Mais  la qualité d’un paysage urbain n’est pas faite que de la juxtapositions de grands, beaux et rares projets, elle est aussi autant et même bien plus dans la petite architecture ordinaire et les micro aménagements du quotidien : une clôture, une porte de garage, une reprise d’espace public, la requalification d’un bout d’espace vert, un ravalement de façade, etc…autant de petits lieux qui, aimablement composés, participent de la qualité de notre vie quotidienne. A contrario, ces « petits aménagements » peuvent renforcer ou créer un mal-être ambiant lorsqu’ils se limitent à un empilage rustique de fonctionnalités (Voir article sur la place Olivier).
Or, ce suivi du petit quotidien ne peut s’effectuer qu’en interne et visiblement Toulouse Métropole ne mobilise pas ses architectes ou ses paysagistes et les gaspille dans des tâches administratives, étalant ainsi l’inculture des édiles ou de leurs fonctionnaires qui font l’impasse sur la phase de conception en passant directement les commandes aux services chargés de la réalisation et de l’entretien.
On ne peut pas fustiger la fonction publique et en même temps en valoriser les vertus : on la ridiculise donc en l’utilisant à contre emploi pour justifier les privatisations à venir !

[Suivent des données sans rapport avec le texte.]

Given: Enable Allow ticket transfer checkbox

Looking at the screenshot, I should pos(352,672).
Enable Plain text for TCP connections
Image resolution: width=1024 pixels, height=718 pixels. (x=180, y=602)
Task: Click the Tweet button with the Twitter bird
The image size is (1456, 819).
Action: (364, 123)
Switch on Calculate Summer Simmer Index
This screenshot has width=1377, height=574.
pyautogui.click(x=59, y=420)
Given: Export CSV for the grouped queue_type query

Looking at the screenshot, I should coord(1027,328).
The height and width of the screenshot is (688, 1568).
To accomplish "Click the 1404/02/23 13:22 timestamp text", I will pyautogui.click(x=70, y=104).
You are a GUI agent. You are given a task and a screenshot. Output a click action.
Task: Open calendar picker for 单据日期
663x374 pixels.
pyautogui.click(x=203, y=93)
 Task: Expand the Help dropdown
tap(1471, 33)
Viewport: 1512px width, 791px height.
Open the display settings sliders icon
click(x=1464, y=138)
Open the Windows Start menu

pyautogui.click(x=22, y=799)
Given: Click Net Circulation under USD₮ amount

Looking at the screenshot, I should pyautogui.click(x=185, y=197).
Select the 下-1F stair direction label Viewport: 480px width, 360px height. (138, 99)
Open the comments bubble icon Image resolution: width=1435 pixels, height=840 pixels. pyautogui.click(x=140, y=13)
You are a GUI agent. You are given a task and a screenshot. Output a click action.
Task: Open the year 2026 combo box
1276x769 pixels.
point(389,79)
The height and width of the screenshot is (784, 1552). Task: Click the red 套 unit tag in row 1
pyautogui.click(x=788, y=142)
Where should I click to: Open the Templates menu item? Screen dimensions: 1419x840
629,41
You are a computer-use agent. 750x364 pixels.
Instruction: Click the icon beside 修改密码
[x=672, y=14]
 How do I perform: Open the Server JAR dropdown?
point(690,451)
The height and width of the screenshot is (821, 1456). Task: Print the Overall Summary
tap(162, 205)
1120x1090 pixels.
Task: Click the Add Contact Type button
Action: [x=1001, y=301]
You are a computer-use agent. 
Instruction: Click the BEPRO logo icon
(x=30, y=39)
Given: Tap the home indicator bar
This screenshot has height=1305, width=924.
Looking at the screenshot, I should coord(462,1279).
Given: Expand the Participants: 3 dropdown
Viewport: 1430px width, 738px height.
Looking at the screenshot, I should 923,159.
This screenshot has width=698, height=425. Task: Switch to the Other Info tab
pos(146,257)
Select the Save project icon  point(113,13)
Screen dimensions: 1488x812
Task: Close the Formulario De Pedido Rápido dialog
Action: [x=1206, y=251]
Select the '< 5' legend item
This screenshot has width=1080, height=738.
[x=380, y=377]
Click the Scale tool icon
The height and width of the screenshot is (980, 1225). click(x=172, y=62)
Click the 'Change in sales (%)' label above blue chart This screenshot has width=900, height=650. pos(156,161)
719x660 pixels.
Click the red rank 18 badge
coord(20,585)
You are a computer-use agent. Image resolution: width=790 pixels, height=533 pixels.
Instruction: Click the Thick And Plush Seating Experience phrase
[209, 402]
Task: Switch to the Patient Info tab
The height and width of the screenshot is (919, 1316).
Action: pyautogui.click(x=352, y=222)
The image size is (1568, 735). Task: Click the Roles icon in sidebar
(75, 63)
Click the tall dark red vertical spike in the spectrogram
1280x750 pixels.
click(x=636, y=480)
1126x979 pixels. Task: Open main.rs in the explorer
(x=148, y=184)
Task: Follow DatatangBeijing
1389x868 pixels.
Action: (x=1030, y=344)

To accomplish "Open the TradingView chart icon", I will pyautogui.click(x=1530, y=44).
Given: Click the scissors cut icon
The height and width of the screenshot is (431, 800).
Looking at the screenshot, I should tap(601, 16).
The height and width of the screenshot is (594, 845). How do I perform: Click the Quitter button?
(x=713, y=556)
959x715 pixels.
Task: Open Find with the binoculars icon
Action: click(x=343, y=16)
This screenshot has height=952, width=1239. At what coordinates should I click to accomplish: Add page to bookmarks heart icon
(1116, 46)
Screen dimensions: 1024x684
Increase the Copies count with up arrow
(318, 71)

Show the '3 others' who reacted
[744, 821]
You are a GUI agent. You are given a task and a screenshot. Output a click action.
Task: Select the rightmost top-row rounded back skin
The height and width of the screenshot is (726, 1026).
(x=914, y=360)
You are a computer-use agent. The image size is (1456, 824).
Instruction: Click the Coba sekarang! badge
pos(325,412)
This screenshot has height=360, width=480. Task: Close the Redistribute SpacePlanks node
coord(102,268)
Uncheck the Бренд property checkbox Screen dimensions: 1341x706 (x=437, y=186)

Mais les hasards de l’actualité sont sans pitié et un parallèle étonnant peut être fait avec la mise à la location de la salle des Illustres décidée au Conseil Municipal de décembre. Les plus riches pourront se payer les plafonds couverts de fresques de l’Hôtel de ville, pendant que les plus pauvres, ceux qui vivent dehors, ne pourront même plus jouir de l’abri relatif des dessous de ponts.
Car enfin, Messieurs et Mesdames les Maires qui arborent leur catholicisme et leur sens de la charité fraternelle dans le cadre de leur mandat politique et veulent cultiver le folklore de la crèche sur l’espace public, ce n’est pas dans les Mairies qu’il faut installer celle-ci pour être fidèle aux textes religieux, mais bien sous les ponts.C’est aussi sur ce point que se situe notre exigence.